Ils relèvent l’absence de prise en compte des risques psychosociaux dans l’évaluation effectuée par Amazon : « la société Amazon qui aurait pu solliciter des conseils extérieurs pour l’accompagner dans sa démarche ne justifie pas de sa volonté de procéder à une évaluation des risques de qualité à la hauteur des enjeux d’une pandémie, selon une approche pluridisciplinaire et en concertation étroite avec les salariés, premiers acteurs de leur sécurité sanitaire ».
Les mesures de sécurité prises par Amazon sont toujours jugées comme insuffisantes : « Bien qu’alertée par les syndicats représentatifs et les inspecteurs du travail, la direction de l’entreprise a pris des mesures au jour le jour, sans plan d’ensemble maîtrisé comme l’exigeaient le volume très important des effectifs présents sur chaque site, les mouvements de masse à l’occasion des rotations de personnel à la prise de chaque service (matin, après-midi, nuit et fins de semaine) et l’intervention d’entreprises extérieures, notamment les transporteurs routiers ».
Il est jugé qu’Amazon n’a pas satisfait à son obligation de formation qui doit être individualisée selon les postes de travail.
S’agissant des mesures mises en œuvre au cours des dernières semaines, notamment depuis la fermeture des sites, la cour d’appel salue la démarche mais relève que les DUER ne sont pas finalisés sur plusieurs sites et que le CSE central n’a pas été préalablement consulté.
Les mesures décidées par le juge de première instance sont toutefois assouplies sur deux points.
D’une part, s’il est de nouveau enjoint à Amazon de restreindre ses activités aux opérations de réception des marchandises, de préparation et d’expédition de certains produits, la liste des activités permises s’étoffe puisque les rayons concernés sont : high-tech, informatique, bureau ; « tout pour les animaux » dans la rubrique maison, bricolage, animalerie ; « santé et soins du corps », « homme », « nutrition », « parapharmacie » dans la rubrique « beauté, santé et bien-être » ; épicerie, boissons et entretien.
D’autre part, le montant de l’astreinte, pour chaque réception, préparation et/ou expédition de produits non autorisés, est réduit à 100 000 euros.

++++++++++++++++++++

* [Questions d'étude]:
A) Traduisez en anglais cette phrase de l'extrait sur Amazon devant la cour d'appel : « Il est jugé qu’Amazon n’a pas satisfait à son obligation de formation qui doit être individualisée selon les postes de travail. »
B) Prolongez, s'il vous plaît, l'extrait sur Amazon devant la cour d'appel à partir de sa dernière phrase.
Les enregistrements n'ont aucun rapport avec l'extrait.

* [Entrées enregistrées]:
++++++++++++++++++++

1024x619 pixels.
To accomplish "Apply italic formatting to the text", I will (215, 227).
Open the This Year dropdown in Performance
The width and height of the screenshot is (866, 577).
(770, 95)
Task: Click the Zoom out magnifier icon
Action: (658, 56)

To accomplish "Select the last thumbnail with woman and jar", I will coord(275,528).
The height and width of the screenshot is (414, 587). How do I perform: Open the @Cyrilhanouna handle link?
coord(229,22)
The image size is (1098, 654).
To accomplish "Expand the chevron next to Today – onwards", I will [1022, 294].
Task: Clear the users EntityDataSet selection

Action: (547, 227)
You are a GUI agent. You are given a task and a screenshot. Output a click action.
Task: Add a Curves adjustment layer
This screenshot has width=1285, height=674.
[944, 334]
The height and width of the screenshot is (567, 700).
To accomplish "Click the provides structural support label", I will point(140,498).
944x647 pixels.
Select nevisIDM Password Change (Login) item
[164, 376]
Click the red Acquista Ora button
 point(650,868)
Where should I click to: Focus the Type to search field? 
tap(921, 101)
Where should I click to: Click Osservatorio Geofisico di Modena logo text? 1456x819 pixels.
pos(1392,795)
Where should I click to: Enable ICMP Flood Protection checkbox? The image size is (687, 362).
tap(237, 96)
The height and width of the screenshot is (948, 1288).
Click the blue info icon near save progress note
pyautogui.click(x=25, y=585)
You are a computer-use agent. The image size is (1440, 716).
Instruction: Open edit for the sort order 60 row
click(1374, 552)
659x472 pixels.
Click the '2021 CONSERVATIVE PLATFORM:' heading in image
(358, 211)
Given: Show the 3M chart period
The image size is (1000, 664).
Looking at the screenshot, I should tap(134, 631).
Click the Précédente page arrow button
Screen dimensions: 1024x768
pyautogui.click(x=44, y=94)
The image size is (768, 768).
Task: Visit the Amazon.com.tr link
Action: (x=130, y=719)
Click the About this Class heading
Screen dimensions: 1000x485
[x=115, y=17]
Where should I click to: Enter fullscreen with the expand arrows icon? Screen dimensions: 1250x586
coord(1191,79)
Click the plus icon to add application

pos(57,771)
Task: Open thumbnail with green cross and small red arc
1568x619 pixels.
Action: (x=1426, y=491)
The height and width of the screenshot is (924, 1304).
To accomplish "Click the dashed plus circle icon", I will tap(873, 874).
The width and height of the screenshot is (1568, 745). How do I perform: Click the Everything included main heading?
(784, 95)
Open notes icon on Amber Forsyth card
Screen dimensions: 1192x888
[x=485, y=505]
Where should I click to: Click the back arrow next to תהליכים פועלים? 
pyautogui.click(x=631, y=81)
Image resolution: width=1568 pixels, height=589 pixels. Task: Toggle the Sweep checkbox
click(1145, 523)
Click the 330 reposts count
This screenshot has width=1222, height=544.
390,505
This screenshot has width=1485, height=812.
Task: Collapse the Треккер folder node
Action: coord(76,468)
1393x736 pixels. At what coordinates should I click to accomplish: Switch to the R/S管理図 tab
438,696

++++++++++++++++++++

* [Réponses par consigne]:
A) It is held that Amazon failed to meet its training obligation, which must be individualized according to the workstations.

B)
Cour d’appel de Versailles, 24 avril, communiqué Amazon
Cour d’appel de Versailles, 24 avril 2020, Amazon France Logistique SAS
Amazon a annoncé que ses entrepôts resteraient fermés jusqu’au mardi 28 avril inclus, les salariés continuant à bénéficier d’un maintien de leur rémunération.
La décision de la Cour d’appel, très motivée, rappelle l’obligation impérative pour les entreprises d’élaborer, sauf à engager leur responsabilité, un plan complet et national de prévention de la sécurité et de la santé des salariés et de consulter préalablement leurs représentants du personnel.
Elle souligne la nécessité non seulement d’informer et de former les salariés pour une parfaite application du plan de prévention, mais aussi d’actualiser les documents uniques d’évaluation des risques par établissement, sur un fondement juridique parfois incertain.
La Cour d’appel concilie en outre dans cette décision l’obligation de préserver la santé des salariés avec la nécessité d’assurer la survie des entreprises en maintenant un minimum d’activité économique.
Cette décision illustre une nouvelle fois les difficultés extrêmes auxquelles sont confrontées les entreprises qui doivent rechercher dans l’urgence des réponses proportionnées à un risque sanitaire sur lequel les connaissances scientifiques sont parfois lacunaires et souvent contradictoires.
Nous insistons sur l’importance du dialogue social dans l’élaboration et la mise en œuvre des plans de prévention mais ce dialogue social doit être mené de bonne foi par toutes les parties, et doit exclure toute instrumentalisation de la justice.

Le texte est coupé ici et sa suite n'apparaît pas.